> **PASSAGE SHOWN**:
□ □ □ □ □
I am having difficulties to rewrite my vertex shader (originally written for vs_5_0), so that it's now for vs_4_0_level_9_3. Here are my shaders written for vs_5_0 profile:

 

 

Common.hlsl:

// Constant buffer to be updated by application per object
cbuffer PerObject : register(b0)
{
    // WorldViewProjection matrix
    float4x4 WorldViewProjection;
    
    // We need the world matrix so that we can
    // calculate the lighting in world space
    float4x4 World;
    
    // Inverse transpose of world, used for
    // bringing normals into world space, especially
    // necessary where non-uniform scaling has been applied
    float4x4 WorldInverseTranspose;
};

// A simple directional light (e.g. the sun)
struct DirectionalLight
{
    float4 Color;
    float3 Direction;
};

// Constant buffer - updated once per frame
// Note: HLSL data is packed in such a
// way that it does not cross a 16-byte boundary
cbuffer PerFrame: register (b1)
{
    DirectionalLight Light;
    float3 CameraPosition;
};

// Constant buffer to hold our material configuration
// Note: HLSL data is packed in such a
// way that it does not cross a 16-bytes boundary
cbuffer PerMaterial : register (b2)
{
    float4 MaterialAmbient;
    float4 MaterialDiffuse;
    float4 MaterialSpecular;
    float MaterialSpecularPower;
    bool HasTexture;
    float4 MaterialEmissive;
    float4x4 UVTransform;
};

// Constant buffer to hold our skin matrices for each bone.
// Note: 1024*64 = maximum bytes for a constant buffer in SM5
cbuffer PerArmature : register(b3)
{
    float4x4 Bones[63];
};

// Vertex Shader input structure (from Application)
struct VertexShaderInput
{
    float4 Position : SV_Position;// Position - xyzw
    float3 Normal : NORMAL;    // Normal - for lighting and mapping operations
    float4 Color : COLOR0;     // Color - vertex color, used to generate a diffuse color
    float2 TextureUV: TEXCOORD0; // UV - texture coordinate
    uint4 SkinIndices : BLENDINDICES0; // blend indices
    float4 SkinWeights : BLENDWEIGHT0; // blend weights
};

// Pixel Shader input structure (from Vertex Shader)
□ □ □ □ □
Rewrite the shader code, beginning at the words "struct DirectionalLight" and stopping after "PerFrame: register (b1)", with "PerFrame" changed to "PerScene".

> **SOURCE EXCERPT**:
□ □ □ □ □
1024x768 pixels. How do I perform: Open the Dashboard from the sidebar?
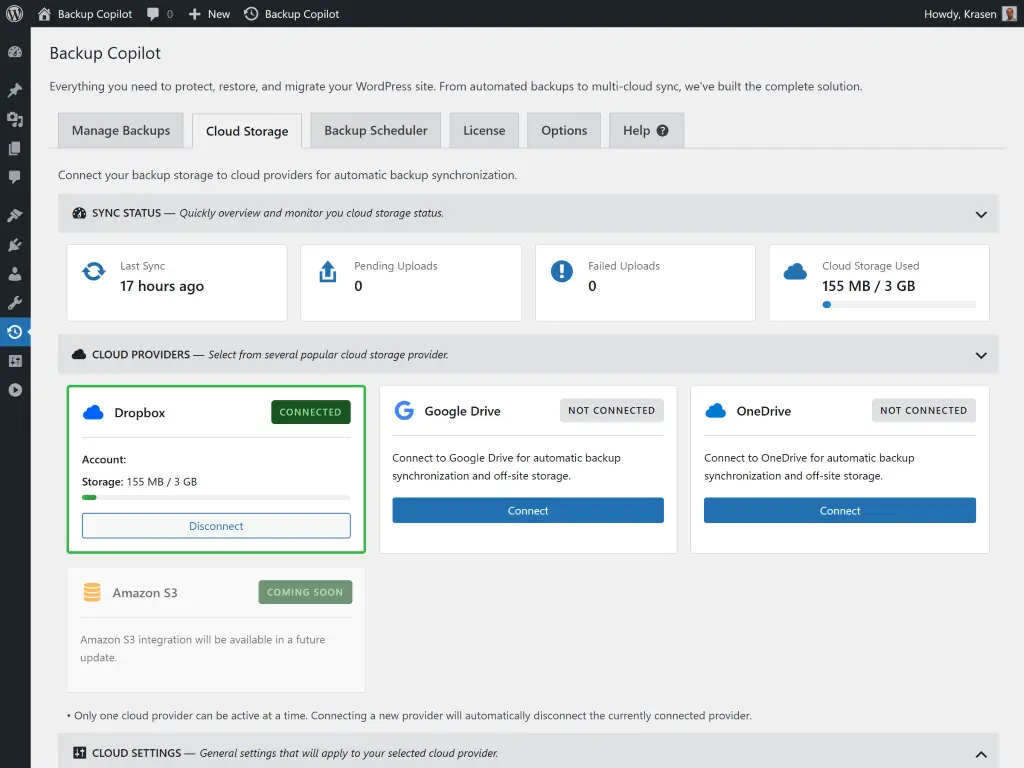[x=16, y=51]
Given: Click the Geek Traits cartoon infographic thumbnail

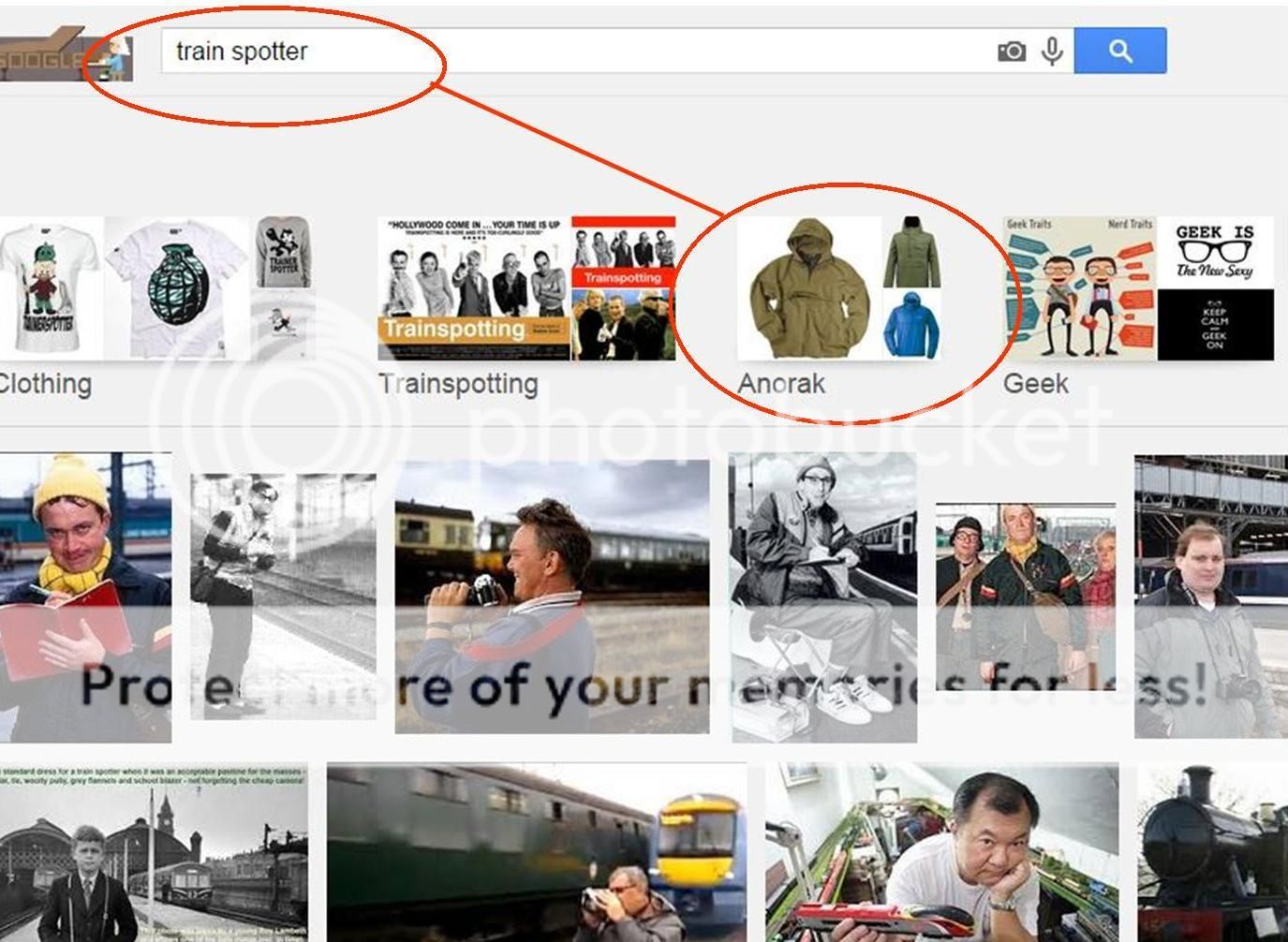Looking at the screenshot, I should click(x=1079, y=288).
□ □ □ □ □
> **SOLUTION FOR THIS EXERCISE**:
struct DirectionalLight
{
    float4 Color;
    float3 Direction;
};

// Constant buffer - updated once per frame
// Note: HLSL data is packed in such a
// way that it does not cross a 16-byte boundary
cbuffer PerScene: register (b1)